2 Materials and methods

2.1 Rock properties

To prepare core samples for imbibition experiments, standard core plugs were cut from a whole core which was taken from a carbonate reservoir located in the south of Iran. No signs of microfractures or vugs were detected in these core plugs. The carbonate core plugs had a diameter of 3.8 cm and length of 4–5 cm, approximately. Table 1 shows the physical properties of these core plugs in detail. In general, the core porosity ranged from 17.25% to 20.05%. An outcrop sample (Core 4) which had much higher permeability than others was used to investigate the permeability effect on oil recovery in the spontaneous imbibition test. Table 2 shows the X-ray diffraction (XRD) data of an identical core sample to those used in the experiments. Obviously, the samples were carbonate core plugs, with 94% calcite and 6% dolomite.

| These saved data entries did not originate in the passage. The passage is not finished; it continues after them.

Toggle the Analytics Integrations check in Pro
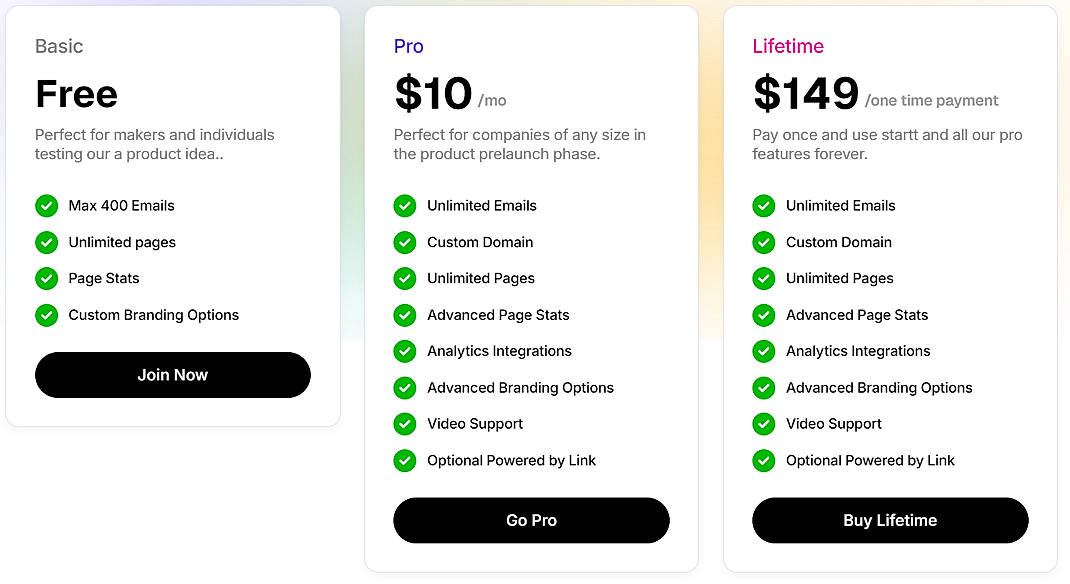The height and width of the screenshot is (584, 1070). 405,351
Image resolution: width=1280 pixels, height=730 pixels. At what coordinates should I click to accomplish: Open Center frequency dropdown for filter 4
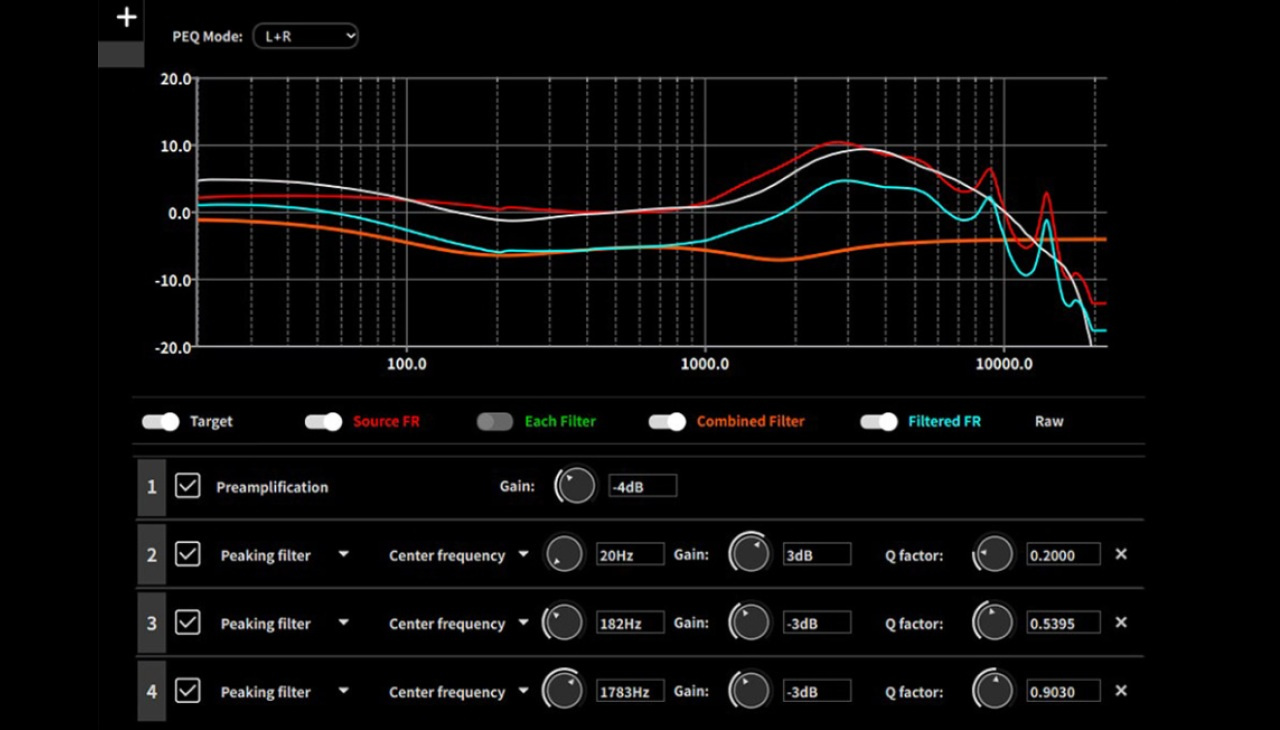coord(522,691)
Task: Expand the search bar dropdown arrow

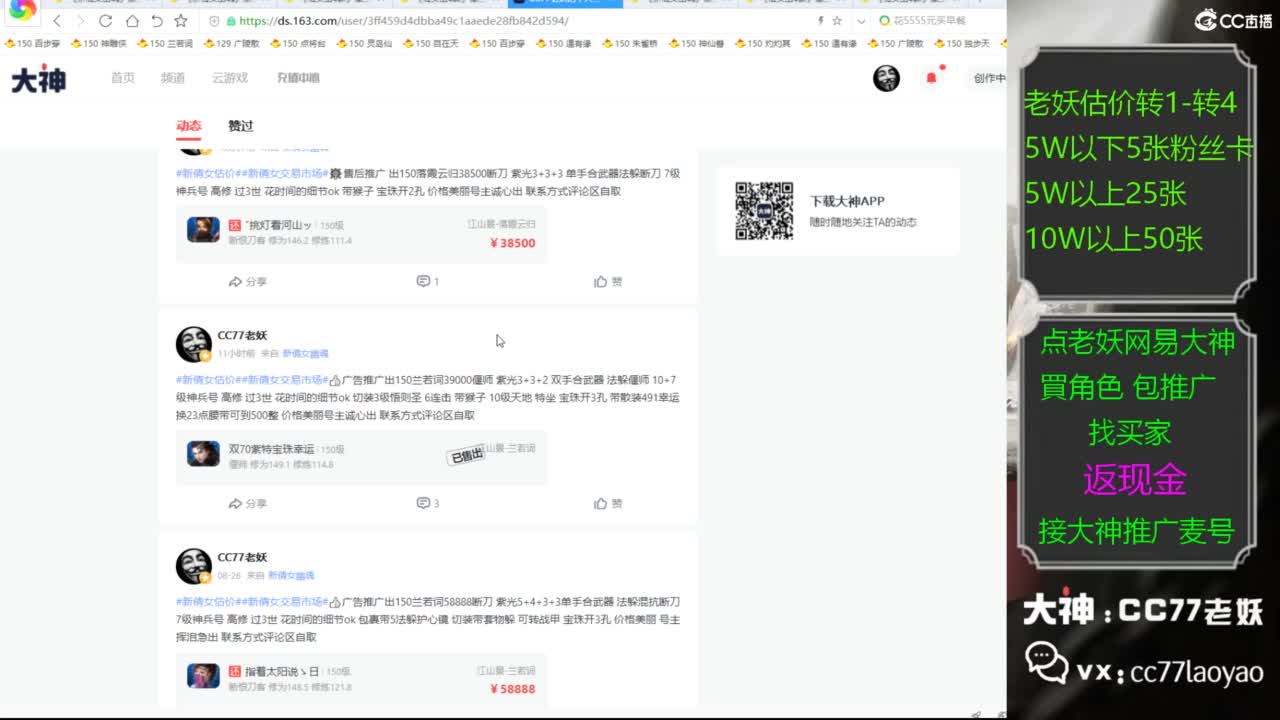Action: point(861,20)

Table 1 Properties of core plugs
Table 2 Mineral composition of the carbonate rock determined by XRD

2.2 Crude oil

Carbonate core plugs were saturated with crude oil (dead oil) taken from a carbonate oil reservoir. The measured API gravity and viscosity of the oil were 32.84° API and 8.54 cP at 20 °C, respectively. Other properties of the crude oil are demonstrated in Table 3. It should be noted that the presence of asphaltene and wax in crude oil would have a significant effect on wettability conditions of porous media.

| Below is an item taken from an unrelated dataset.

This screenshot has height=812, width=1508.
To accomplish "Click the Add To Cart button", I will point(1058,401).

Table 3 Properties of crude oil

2.3 Brine

The brine used for imbibition tests was sampled from the Persian Gulf and was diluted at different ratios. Table 4 shows the cation composition of the sea water and diluted brines in detail. As can be observed, the focus of this study is on cations since anions are adsorbed on positively charged carbonate surfaces while oil is desorbed. Experiments were conducted using 5, 10, 20 and 40 times diluted sea water (named 5-tdsw, 10-tdsw, 20-tdsw, 40-tdsw) to investigate the optimum dilution ratio which yields the highest oil recovery during imbibition tests.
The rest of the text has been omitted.